- Page text -
Content starts

Rust & Stardust by T. Greenwood

Published: August 7, 2018 

Publisher: St. Martin’s Press

Pages: 352

Genres: literary fiction, historical fiction

Rating: 5 stars

Recommend to fans of: fictionalized versions of real life, books about kidnappings, the 1950s

Read with food: a nice milkshake preferably from a diner

 

Synopsis:

Camden, NJ, 1948.

When 11 year-old Sally Horner steals a notebook from the local Woolworth’s, she has no way of knowing that 52 year-old Frank LaSalle, fresh out of prison, is watching her, preparing to make his move. Accosting her outside the store, Frank convinces Sally that he’s an FBI agent who can have her arrested in a minute—unless she does as he says.

This chilling novel traces the next two harrowing years as Frank mentally and physically assaults Sally while the two of them travel westward from Camden to San Jose, forever altering not only her life, but the lives of her family, friends, and those she meets along the way.

 

Review: 

I won this book for free from Goodreads Giveaways. Thank you to Goodreads, the author and publisher for a copy. As always, an honest review.

Rust & Stardust was very loosely based on the real life kidnapping of Sally Horner in the late 1940s. Her story is also the inspiration for the book Lolita. The author took her story and imagined what might have happened in her day to day life while she was kidnapped. Sally was held for several years. I enjoyed the fictionalized version of what her life experiences might have been. Initially I didn’t realize the story was based on a real girl. I enjoyed it before and after learning this fact.

Content ends

- Provided information -
Content starts

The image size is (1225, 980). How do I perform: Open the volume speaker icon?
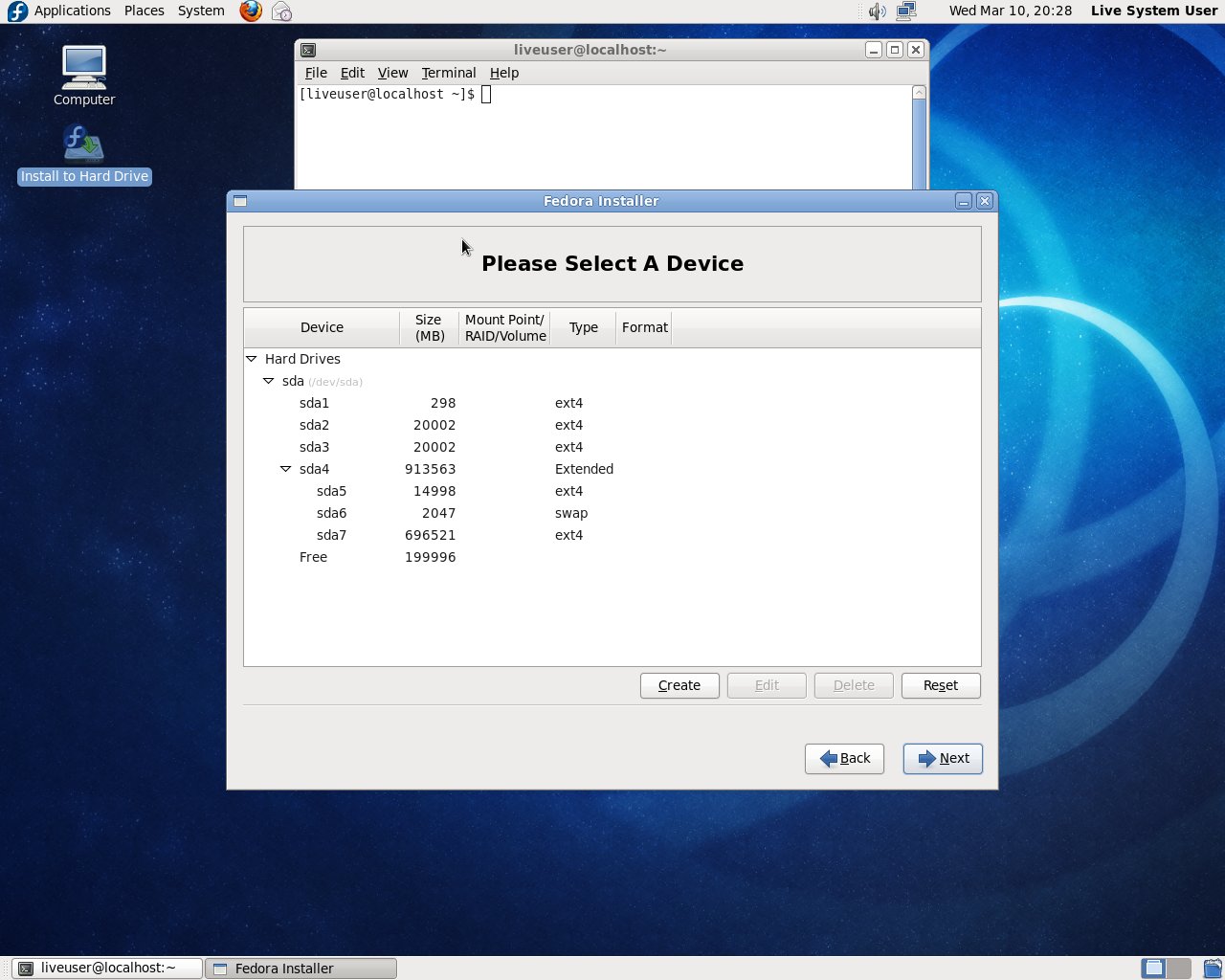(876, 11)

Content ends
Content starts

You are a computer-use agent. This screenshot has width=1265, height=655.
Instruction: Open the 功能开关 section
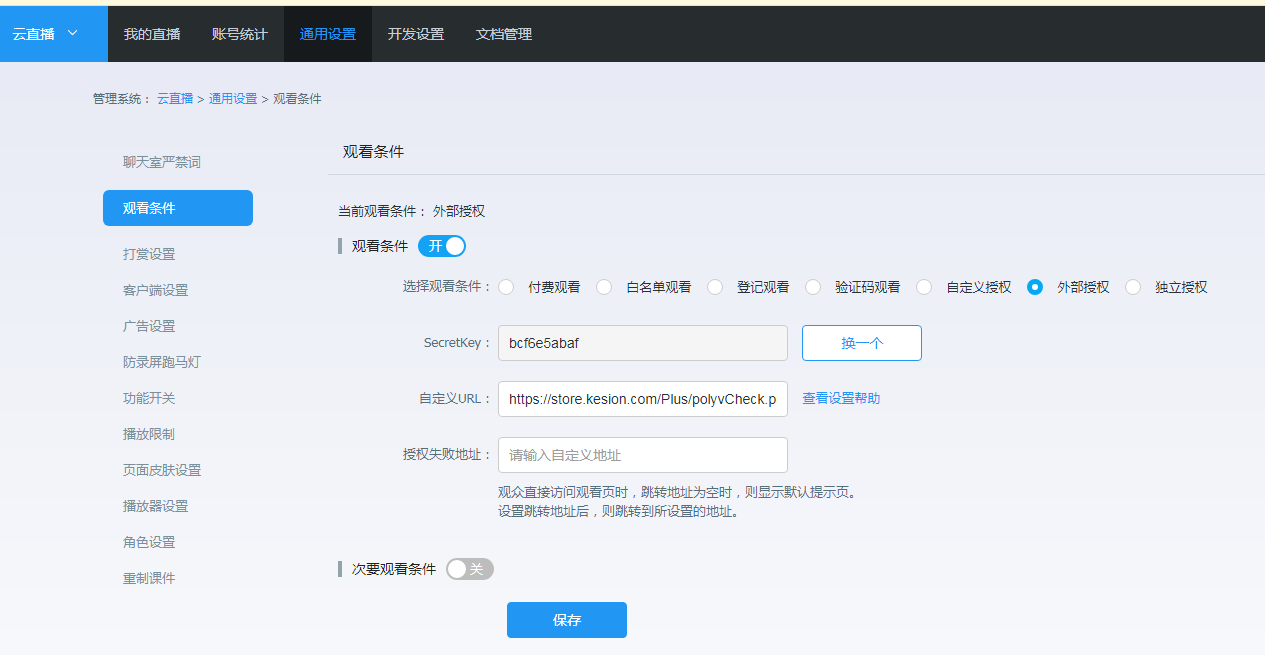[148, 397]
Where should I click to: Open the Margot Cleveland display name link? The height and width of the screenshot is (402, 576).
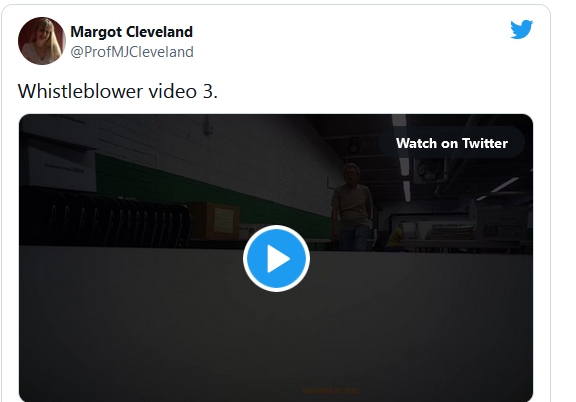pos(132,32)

Content ends
Content starts

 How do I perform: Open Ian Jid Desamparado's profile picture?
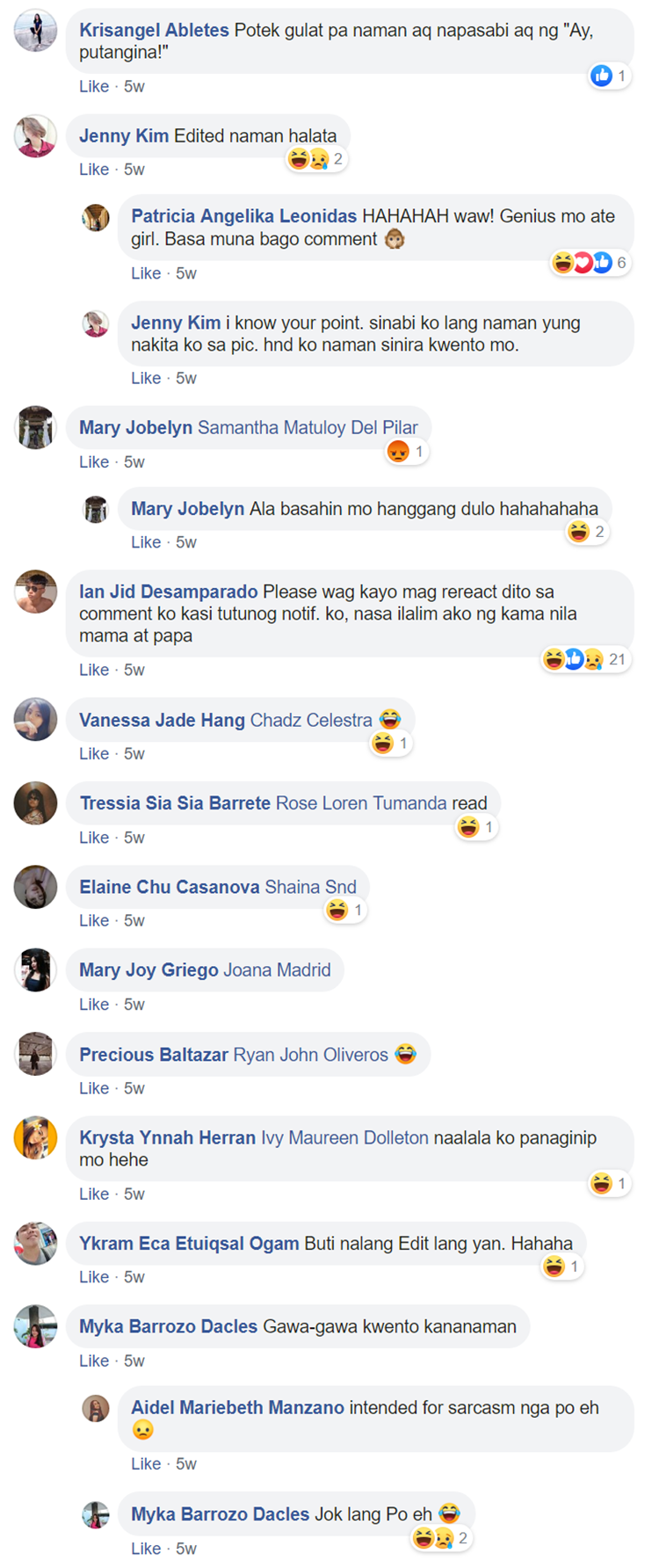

Content ends

- Tasks to complete -
**A)** Copy word for word the part of the book review that opens with the words containing "When 11 year-old" and closes with "as he says.".
**B)** Pick up the review of Rust & Stardust where it stops and continue it.

- Outputs by task -
**A)**
When 11 year-old Sally Horner steals a notebook from the local Woolworth’s, she has no way of knowing that 52 year-old Frank LaSalle, fresh out of prison, is watching her, preparing to make his move. Accosting her outside the store, Frank convinces Sally that he’s an FBI agent who can have her arrested in a minute—unless she does as he says.

**B)**
The storytelling is beautiful, haunting, and absolutely captivating. For a book about such a horrible topic, I couldn’t put it down. The author eludes to Sally’s terrible experiences, but doesn’t go into great detail which I appreciated. We learn more about Sally’s emotional state than anything else. Also each chapter alternates with different characters’ points of view, so we see the impact her disappearance has on her family as well.

The only part that frustrated me was the adults who were to scared or too unsure to help Sally. It was a different time and a different era but still frustrating none the less. Also, there are mentions of kidnapping and sexual assault. It wasn’t graphic by any means, and most of the story wasn’t about that. But I still wanted to mention it.

I was captivated by the writing right from the beginning all the way to the very last sentence. I highly recommend reading this amazing book.

Random Question of the Review:

How long does it take you to read a book?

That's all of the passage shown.